Tesla (TSLA) ended 2019 as the hottest stock on the market and the shares, which are up more than 70% year to date, haven’t given up much ground despite the pandemic. Better-than-expected quarterly deliveries for its flagship vehicles has been the major catalysts. Can the stock still race higher?
The luxury electric car manufacturer will report first quarter fiscal 2020 earnings results after the closing bell Wednesday. In the three months that ended March, Wall Street expects Tesla to report a per-share loss of 18 cents on revenue of $5.85 billion. This compares to the year-ago quarter when the loss came to $2.90 per share on revenue of $4.54 billion. For the full year, ending in December, the company is expected to earn $2.76 per share, compared to earnings of 20 cents a year ago, while full-year revenue of $28.02 billion would rise 14% year over year.

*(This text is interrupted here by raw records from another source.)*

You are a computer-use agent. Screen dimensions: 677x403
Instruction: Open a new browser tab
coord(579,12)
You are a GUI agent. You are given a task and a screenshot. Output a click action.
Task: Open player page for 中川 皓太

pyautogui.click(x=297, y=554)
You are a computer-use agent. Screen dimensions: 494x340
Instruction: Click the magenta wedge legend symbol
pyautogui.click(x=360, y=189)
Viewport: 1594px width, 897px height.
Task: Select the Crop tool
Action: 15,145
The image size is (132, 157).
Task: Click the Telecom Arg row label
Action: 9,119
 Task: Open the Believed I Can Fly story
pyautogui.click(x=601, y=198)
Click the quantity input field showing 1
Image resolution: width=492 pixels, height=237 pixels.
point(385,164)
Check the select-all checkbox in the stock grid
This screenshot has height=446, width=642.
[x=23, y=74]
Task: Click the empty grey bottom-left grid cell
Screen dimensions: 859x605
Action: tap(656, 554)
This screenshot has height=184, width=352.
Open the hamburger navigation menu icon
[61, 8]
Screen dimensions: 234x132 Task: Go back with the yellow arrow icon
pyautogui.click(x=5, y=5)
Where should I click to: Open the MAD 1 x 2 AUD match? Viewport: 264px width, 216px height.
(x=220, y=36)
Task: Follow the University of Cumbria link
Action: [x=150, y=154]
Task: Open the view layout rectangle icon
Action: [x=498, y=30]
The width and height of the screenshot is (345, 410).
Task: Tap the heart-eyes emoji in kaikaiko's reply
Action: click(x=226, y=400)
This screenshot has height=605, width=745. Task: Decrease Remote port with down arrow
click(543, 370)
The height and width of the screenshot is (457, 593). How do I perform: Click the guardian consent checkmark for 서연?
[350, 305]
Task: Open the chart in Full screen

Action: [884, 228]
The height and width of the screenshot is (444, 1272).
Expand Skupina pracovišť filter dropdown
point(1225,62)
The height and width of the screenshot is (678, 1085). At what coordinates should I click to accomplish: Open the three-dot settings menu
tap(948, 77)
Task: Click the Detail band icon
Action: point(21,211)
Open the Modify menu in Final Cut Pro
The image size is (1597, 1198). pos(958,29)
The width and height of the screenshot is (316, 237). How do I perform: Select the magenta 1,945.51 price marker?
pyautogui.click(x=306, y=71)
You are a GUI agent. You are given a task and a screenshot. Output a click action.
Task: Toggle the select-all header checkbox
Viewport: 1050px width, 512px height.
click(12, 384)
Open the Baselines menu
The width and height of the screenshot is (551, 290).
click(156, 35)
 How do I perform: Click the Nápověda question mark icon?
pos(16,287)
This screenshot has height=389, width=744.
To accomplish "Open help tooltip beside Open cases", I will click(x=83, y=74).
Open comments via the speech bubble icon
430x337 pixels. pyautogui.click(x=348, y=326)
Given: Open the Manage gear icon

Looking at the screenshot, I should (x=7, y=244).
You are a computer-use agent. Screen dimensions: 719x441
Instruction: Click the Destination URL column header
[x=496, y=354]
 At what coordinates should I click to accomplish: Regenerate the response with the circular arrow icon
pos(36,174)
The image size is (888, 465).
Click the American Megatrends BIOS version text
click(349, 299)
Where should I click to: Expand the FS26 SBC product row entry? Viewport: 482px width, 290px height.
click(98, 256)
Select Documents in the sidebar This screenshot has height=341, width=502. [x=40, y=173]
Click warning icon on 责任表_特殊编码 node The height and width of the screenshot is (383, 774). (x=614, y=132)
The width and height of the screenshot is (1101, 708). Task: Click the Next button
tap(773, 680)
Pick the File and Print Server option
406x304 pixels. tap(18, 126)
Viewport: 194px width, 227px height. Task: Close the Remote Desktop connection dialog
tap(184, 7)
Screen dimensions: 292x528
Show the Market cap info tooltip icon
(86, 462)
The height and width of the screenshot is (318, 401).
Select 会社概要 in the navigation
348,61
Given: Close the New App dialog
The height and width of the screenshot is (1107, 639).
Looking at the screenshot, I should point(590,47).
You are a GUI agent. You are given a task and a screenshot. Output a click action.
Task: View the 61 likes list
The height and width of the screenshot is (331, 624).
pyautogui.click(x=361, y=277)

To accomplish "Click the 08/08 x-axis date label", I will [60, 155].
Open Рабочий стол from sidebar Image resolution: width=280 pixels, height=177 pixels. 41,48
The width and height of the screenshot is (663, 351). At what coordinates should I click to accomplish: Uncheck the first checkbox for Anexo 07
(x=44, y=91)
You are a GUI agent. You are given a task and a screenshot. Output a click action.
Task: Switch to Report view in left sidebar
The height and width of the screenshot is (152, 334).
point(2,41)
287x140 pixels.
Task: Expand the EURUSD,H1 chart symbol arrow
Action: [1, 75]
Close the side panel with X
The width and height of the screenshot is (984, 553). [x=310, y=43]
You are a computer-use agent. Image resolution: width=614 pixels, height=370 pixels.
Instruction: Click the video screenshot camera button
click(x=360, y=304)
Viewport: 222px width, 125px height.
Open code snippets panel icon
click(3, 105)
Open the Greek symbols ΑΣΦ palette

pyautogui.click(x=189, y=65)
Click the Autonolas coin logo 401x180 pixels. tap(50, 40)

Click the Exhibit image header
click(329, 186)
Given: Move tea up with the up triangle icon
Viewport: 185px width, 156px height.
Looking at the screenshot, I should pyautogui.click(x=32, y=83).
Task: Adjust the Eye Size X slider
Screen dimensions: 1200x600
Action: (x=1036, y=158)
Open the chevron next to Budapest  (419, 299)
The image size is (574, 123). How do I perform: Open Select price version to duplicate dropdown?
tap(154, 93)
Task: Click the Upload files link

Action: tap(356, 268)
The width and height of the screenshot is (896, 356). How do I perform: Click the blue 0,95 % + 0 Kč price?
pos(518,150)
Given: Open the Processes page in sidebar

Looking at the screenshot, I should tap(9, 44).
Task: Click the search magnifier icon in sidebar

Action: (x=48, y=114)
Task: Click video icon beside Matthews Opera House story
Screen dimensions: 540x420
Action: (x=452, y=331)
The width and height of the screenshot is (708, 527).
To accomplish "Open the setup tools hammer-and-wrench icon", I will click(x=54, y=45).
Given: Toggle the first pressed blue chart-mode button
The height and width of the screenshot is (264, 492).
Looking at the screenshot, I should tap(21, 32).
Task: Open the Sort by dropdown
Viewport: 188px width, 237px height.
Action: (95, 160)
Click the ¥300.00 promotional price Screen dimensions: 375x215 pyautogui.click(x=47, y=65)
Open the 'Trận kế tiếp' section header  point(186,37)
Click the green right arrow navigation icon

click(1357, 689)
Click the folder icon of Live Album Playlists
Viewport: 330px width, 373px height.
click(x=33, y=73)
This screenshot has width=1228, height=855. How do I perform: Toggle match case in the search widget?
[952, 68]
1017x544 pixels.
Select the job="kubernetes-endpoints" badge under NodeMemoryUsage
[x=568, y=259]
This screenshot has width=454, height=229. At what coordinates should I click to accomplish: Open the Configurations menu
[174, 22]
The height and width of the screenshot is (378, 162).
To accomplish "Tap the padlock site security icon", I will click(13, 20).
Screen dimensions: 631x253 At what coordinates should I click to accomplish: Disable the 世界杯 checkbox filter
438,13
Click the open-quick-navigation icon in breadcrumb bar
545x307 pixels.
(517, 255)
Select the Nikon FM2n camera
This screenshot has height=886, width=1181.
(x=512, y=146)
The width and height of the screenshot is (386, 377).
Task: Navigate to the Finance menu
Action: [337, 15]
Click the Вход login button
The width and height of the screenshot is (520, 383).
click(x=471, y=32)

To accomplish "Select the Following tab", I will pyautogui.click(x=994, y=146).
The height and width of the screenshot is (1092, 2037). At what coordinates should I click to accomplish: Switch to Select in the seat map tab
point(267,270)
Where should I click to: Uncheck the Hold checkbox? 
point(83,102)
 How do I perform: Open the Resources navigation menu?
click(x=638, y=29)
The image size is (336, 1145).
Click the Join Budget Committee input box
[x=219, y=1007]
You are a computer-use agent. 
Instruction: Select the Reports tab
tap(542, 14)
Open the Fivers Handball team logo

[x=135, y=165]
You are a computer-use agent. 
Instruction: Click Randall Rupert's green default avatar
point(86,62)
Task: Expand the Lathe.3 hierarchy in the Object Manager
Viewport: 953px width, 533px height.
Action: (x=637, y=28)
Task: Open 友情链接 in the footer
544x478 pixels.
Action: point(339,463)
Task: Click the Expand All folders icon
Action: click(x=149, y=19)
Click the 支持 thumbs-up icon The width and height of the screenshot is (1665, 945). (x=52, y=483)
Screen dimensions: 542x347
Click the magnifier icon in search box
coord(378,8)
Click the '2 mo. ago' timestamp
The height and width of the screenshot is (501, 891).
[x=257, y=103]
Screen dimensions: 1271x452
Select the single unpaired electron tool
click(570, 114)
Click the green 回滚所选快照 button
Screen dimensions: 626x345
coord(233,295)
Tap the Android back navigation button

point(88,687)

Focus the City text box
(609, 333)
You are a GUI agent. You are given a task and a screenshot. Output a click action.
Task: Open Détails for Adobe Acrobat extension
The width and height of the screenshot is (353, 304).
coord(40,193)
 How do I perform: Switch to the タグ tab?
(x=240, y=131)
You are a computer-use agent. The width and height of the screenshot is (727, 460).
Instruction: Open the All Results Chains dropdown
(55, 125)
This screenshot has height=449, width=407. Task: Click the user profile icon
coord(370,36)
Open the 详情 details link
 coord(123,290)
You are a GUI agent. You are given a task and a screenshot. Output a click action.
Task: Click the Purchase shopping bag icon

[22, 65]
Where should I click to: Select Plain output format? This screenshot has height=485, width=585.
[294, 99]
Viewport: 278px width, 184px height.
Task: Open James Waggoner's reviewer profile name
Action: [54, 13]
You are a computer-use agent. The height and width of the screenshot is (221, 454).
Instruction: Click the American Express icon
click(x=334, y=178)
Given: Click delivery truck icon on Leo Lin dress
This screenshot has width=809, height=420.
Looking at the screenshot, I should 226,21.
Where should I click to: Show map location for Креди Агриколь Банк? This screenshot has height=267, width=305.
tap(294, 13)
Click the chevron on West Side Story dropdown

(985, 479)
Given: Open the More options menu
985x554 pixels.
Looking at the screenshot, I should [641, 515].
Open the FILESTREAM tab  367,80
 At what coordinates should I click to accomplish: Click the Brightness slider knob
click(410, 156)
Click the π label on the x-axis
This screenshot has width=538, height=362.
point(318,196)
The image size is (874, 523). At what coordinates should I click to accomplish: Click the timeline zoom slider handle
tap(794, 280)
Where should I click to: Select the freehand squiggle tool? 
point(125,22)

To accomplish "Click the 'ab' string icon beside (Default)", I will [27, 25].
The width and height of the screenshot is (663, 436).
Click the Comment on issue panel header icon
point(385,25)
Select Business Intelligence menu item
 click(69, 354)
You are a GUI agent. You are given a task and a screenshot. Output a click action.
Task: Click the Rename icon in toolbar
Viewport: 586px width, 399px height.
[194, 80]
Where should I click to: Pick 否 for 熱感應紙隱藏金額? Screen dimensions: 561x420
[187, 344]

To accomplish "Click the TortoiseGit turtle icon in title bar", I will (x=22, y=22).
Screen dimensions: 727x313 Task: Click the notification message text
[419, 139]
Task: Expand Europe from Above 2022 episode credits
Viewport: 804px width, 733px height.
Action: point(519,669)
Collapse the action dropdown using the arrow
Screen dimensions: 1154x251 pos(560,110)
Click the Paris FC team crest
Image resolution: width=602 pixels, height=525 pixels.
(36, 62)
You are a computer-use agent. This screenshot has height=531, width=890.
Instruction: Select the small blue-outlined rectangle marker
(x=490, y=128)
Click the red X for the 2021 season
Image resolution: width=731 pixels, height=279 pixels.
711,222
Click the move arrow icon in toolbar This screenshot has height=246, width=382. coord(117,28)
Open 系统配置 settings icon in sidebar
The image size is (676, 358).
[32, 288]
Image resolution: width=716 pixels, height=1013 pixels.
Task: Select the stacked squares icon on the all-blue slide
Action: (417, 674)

In the fourth quarter, Tesla reported adjusted profit well above Wall Street expectations, leading to increased optimism. From its March 23 low, shares of Tesla have skyrocketed by as much as 110%. The gains have been driven by a combination of factors. Not only are investors anticipating a better-than-expected Q1, the coronavirus pandemic has effectively placed Tesla in the driver's seat in the electric vehicle race. For that matter, Tesla is also in the passenger seat and occupies both rear seats.
The company is benefiting from what is perceived as nimbler business model than its Detroit rivals to weather the coronavirus-induced economic destruction. Given the dire financial straits its competitors are in, namely Ford (F) and General Motors (GM), which are not closing assembly plants, Ford and GM are scaling back investments on their electric vehicle capabilities. This strengthens Tesla’s electric vehicle lead in the coming years, making Tesla a “must own stock,” according to some analysts.
In a recent note, analysts at Goldman Sachs forecast Tesla’s electric vehicle market penetration to rise to nearly 15% by 2030, from 2% in 2019, even amid lower gas prices due to the ongoing crude-oil oversupply and lower demand. “Tesla is “the clear market leader in EVs in terms of battery range and market share (and we expect it to maintain a strong competitive position in the EV market long-term),” the analysts noted while initiating the stock with a Buy rating with a $864 price target.
On Wednesday the market will nonetheless want updates on the company’s progress on several fronts, namely gross margin sustainability, cash burn rate, second-half delivery targets and an update on assembly capacity at its Gigafactory in Germany and China. Earlier this month, Tesla surprised investors when it released Q1 production and delivery numbers that were close to Street consensus.
Vehicle production and deliveries of 102,672 and 88,400, respectively, marked a year-over-year jump of 56.5% and 40.3%. This was the company’s best-ever Q1 performance. Notably, even though the company shut down much of its production in late March, it did not use the opportunity to pull its guidance for the year of 500,000-plus deliveries. The company recently announced it will raise prices for two China-made Model 3 variants after China cut subsidies on electric vehicles. Wall Street will want Tesla to show more profitability and an improved cash position.